If it makes it out of the Senate, House Bill 1538 could lead to the public knowing less about police use of force than it already does.
By Denise Clay
Before he became the most sought after law enforcement consultant in the country, Charles Ramsey, Philadelphia’s former police commissioner, was asked about House Bill 1538.
The bill, which was introduced by Northeast Philadelphia State Rep. Martina White and has been endorsed by the Pennsylvania Fraternal Order of Police, the Pennsylvania Fraternal Order of Police and the State Troopers Association, would make it illegal for police departments or other governmental officials to release the names of police officers involved in use of force complaints unless the officer is charged with a crime or until an official investigation is completed.
Ramsey, co-chair of the President Barack Obama’s Task Force on 21st Century Policing, had issued a directive allowing the names of officers involved in use of force actions to be released within 72 hours.
He was less than impressed with the bill.
“I have huge concerns about it,” Ramsey said. “It’s a bad bill. It’s inconsistent with the trend of being more transparent and providing more information to the public. Members of the public can’t be anonymous when they shoot people. Why should police?”

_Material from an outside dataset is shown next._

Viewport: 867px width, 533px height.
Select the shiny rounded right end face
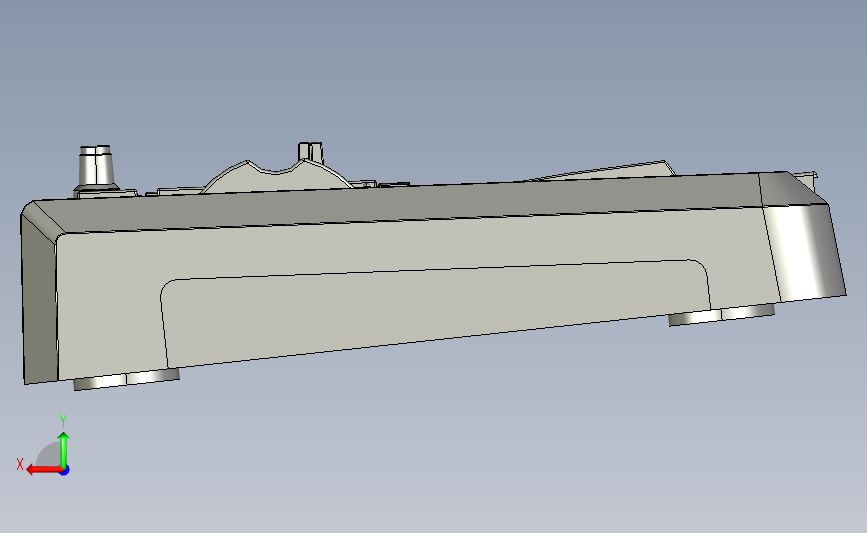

It’s that lack of transparency that has people opposed to the bill, which is currently in the State Senate’s Law and Justice Committee. There are some things regarding the bill that haven’t been clearly spelled out, said Andy Hoover, legislative director of the ACLU of Pennsylvania.
For example, the bill says that a police officer’s identity can’t be revealed unless an “official investigation” has been completed, Hoover said. But what kind of investigation is that? Is it an internal affairs investigation? Do charges need to be filed for the public to know the officer’s identity? The bill isn’t clear on this, and it gives the wrong impression of a governmental body that needs to be seen as above reproach, he said.
“The overall problem here is that this bill prohibits transparence,” Hoover said. “Police departments are governmental agencies and are entrusted with the power to use force if necessary. They should be transparent and accountable. [This bill] gives the appearance that the police are hiding something.”
To communities that are already suspicious of the police, that could make an already tough job much worse, said State Rep. Jordan Harris. While he appreciates the job that the police do and recognizes how dangerous it is, the public has to be able to trust its police and it can’t do that if it believes that they’re being less than transparent, he said.
“I’m supportive of our law enforcement community,” Jordan said. “But that said, this bill is unnecessary and counterproductive. It breeds continued mistrust as it’s currently written.”
Anonymity when it comes to use of force also goes by the wayside when the use of force issue makes its way into court, said, Richard Ross, the city’s current Police Commissioner. In a conversation he held as part of a round table discussion with divisions of the police department, he pointed out an inconsistency that Rep. White and the FOP might not have thought about.
“If you have the misfortune of shooting someone, you have to go to court and the person is there,” Ross said. “Where’s the anonymity in that? I said to them, ‘I am less concerned about what happens if someone learned your name than I am in your social media profile.”
The Commonwealth’s fraternal police organizations says they’re supporting the bill because they’re afraid that offices involved in use of force actions and their families would be endangered if the public knew their names. The SUN reached out to the Pennsylvania and Philadelphia Fraternal Orders of Police for comment several times, but had not gotten a response at press time.
There has been no date set for a Senate vote on the bill.